Grafster &
Decrepit: Ive sent you each a PM to establish what you do or dont know about the adventure, but Im happy for both of you to play.
Assuming that they are both in then weve got six players, so the recruitment is now closed. Anyone else who applies will go onto the Reserve List.
Grafster wrote:At the same time I remember being told (admittedly by a different keeper who may have had a different take on the game) that some degree of practical detective work would be useful.
Thats my take on it as well, in fact Id say its essential. Personally I like your PI character.
Id rather your character had a connection to
immes dilettante than the three Russians, as Ive pretty much decided to make her the character who Jackson Elias contacts. So if you go with the academic character there isnt any need for a St-Petersburg connection.
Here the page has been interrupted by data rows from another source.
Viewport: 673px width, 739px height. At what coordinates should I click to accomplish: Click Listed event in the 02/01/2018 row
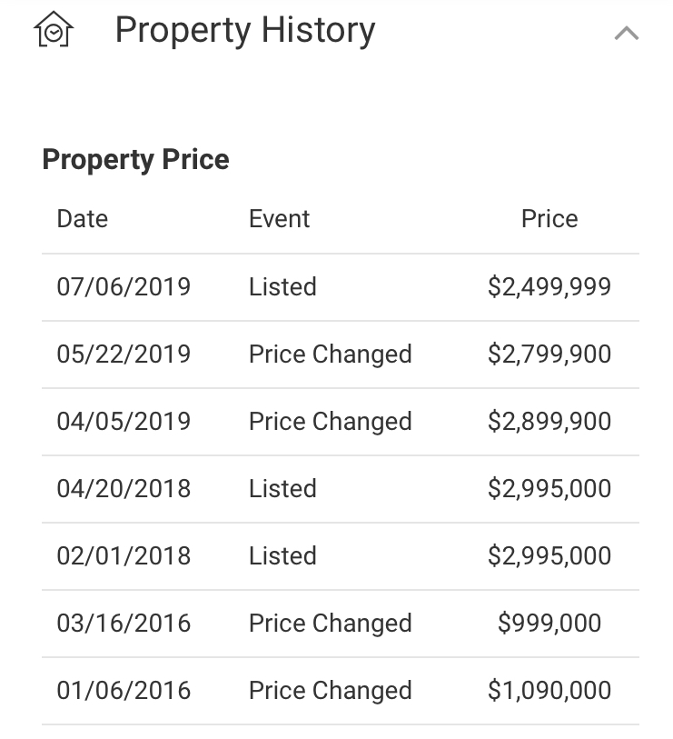click(282, 556)
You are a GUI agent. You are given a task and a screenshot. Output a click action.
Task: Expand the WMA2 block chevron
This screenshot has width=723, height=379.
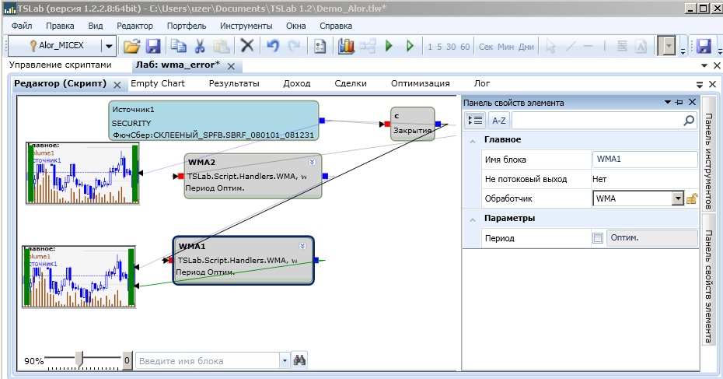click(x=313, y=162)
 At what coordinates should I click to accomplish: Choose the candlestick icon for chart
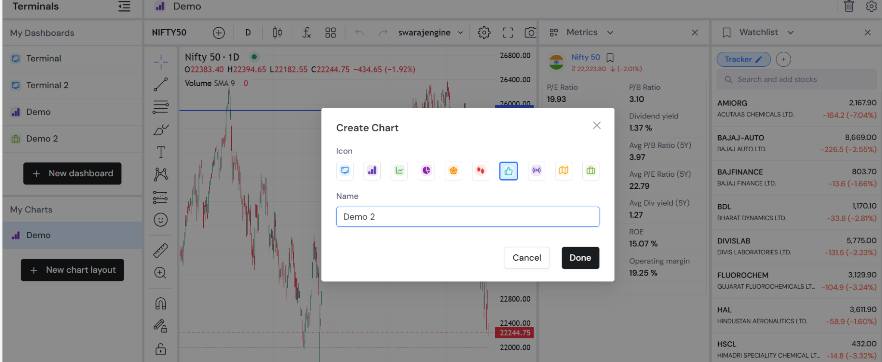(x=481, y=171)
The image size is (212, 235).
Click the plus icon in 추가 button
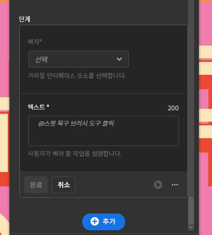[95, 221]
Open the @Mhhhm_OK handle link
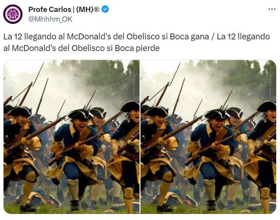The width and height of the screenshot is (280, 220). coord(50,19)
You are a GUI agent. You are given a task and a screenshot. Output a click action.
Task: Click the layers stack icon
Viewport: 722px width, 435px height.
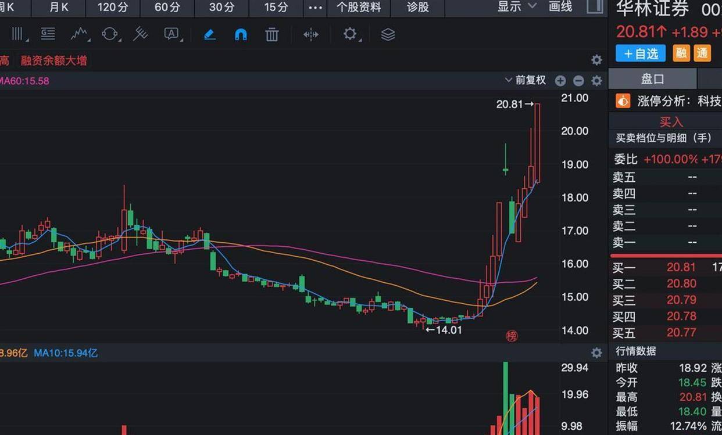pyautogui.click(x=388, y=35)
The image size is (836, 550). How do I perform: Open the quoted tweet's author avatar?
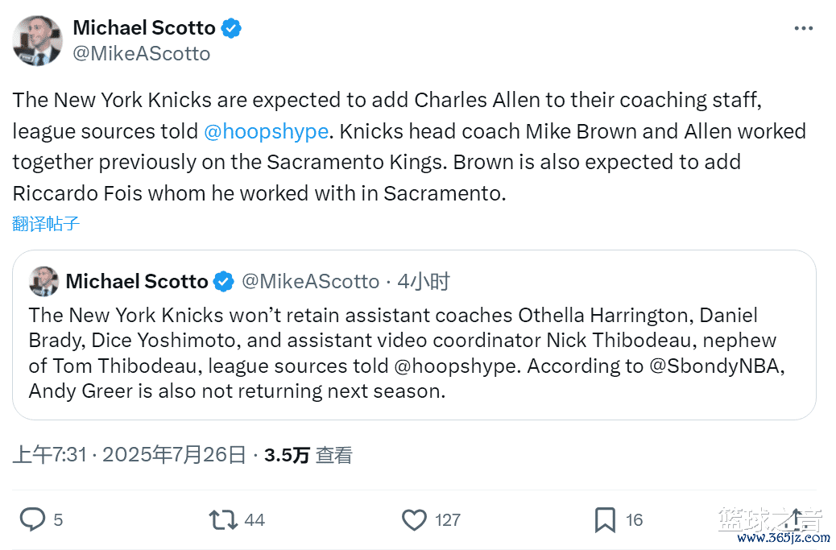coord(43,281)
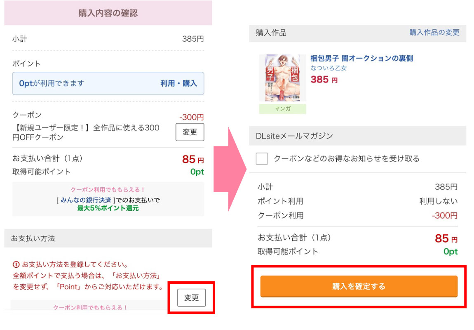Click the green 最大5%ポイント還元 text

click(x=108, y=208)
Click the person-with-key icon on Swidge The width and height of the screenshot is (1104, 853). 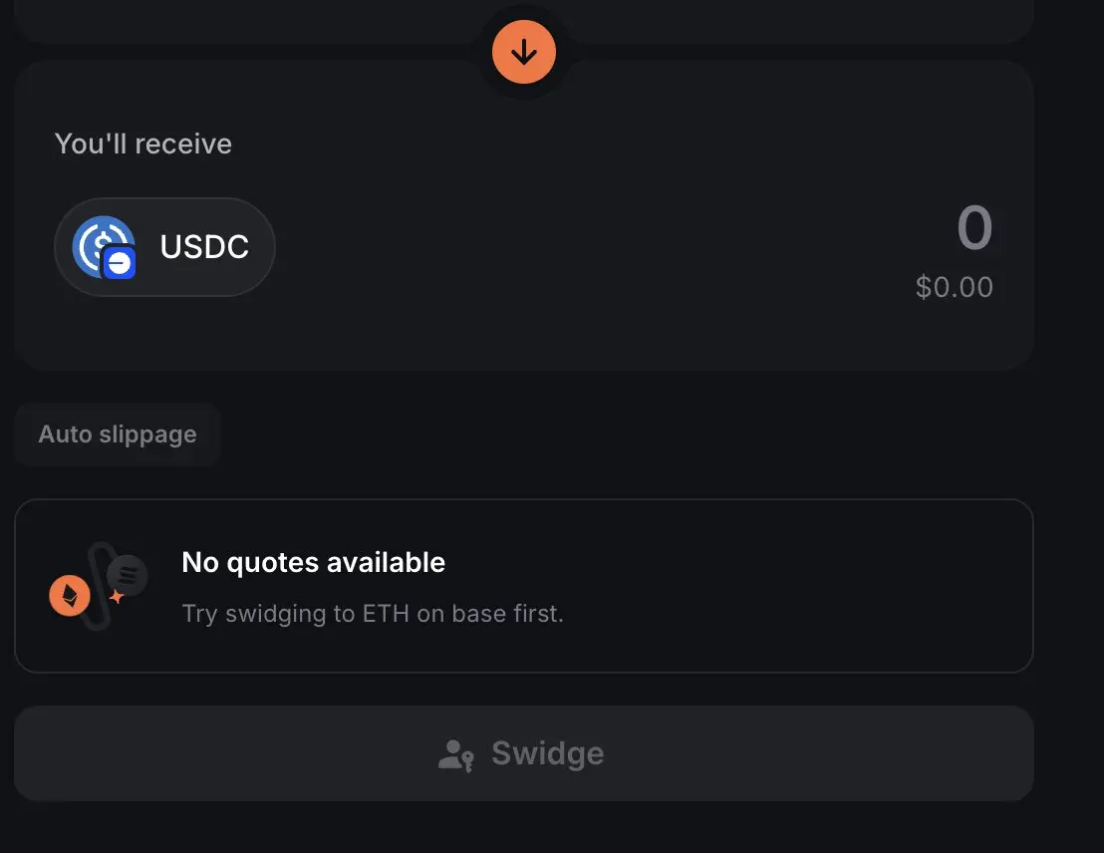coord(456,755)
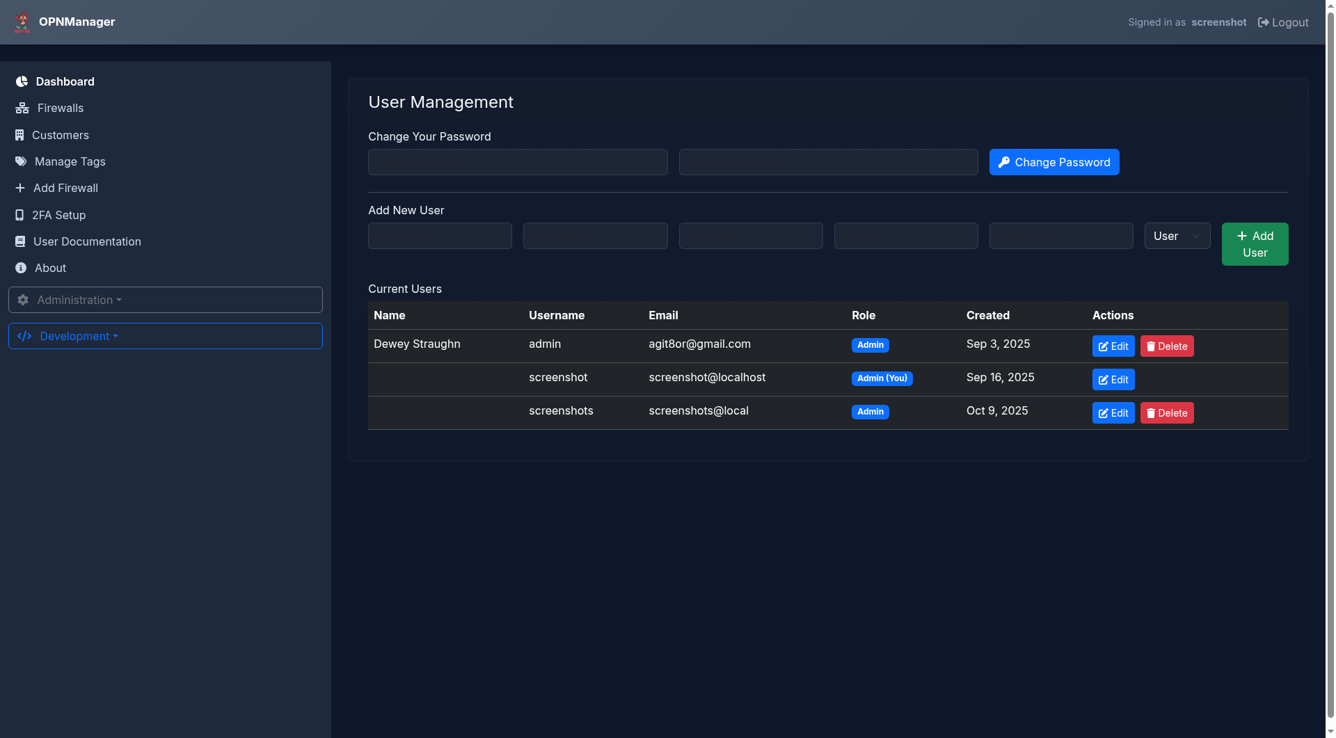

If you lost the lame aspect of the Chinese PI character he could be a bodyguard or chaperone type for Elizabeth, the kung-fu would make up for his small stature (esp. in the 20s when such skills would be very exotic). She would probably have had a minder of some sort before she met Andrei in France so the presence of the Russians wouldnt effect his suitability to accompany Elizabeth.
Alternatively sticking with him as a lame character, I dont see any reason that he couldnt have worked for Elizabeth or her family as a PI in the past, though Id rather he was permanently employed by her/them in some way - I'm sure that her rich family could have a reason to employ somebody for those 'odd jobs' that might need doing.
I cut these bits from the Wikipedia article on New Yorks Chinatown.
wikipedia wrote:Chinatown started on Mott Street, Park, Pell and Doyer streets, east of the notorious Five Points district. By 1870, there was a Chinese population of 200. By the time the Chinese Exclusion Act of 1882 was passed, the population was up to 2,000 residents. By 1900, there were 7,000 Chinese residents, but fewer than 200 Chinese women.
wikipedia wrote:Until the 1960s, the bulk of the population was Toisan and Cantonese speaking, coming from a small area of Guangdong province and Hong Kong with a small minority of Hakka also represented. Mandarin was rarely spoken by natives even well into the 1980s.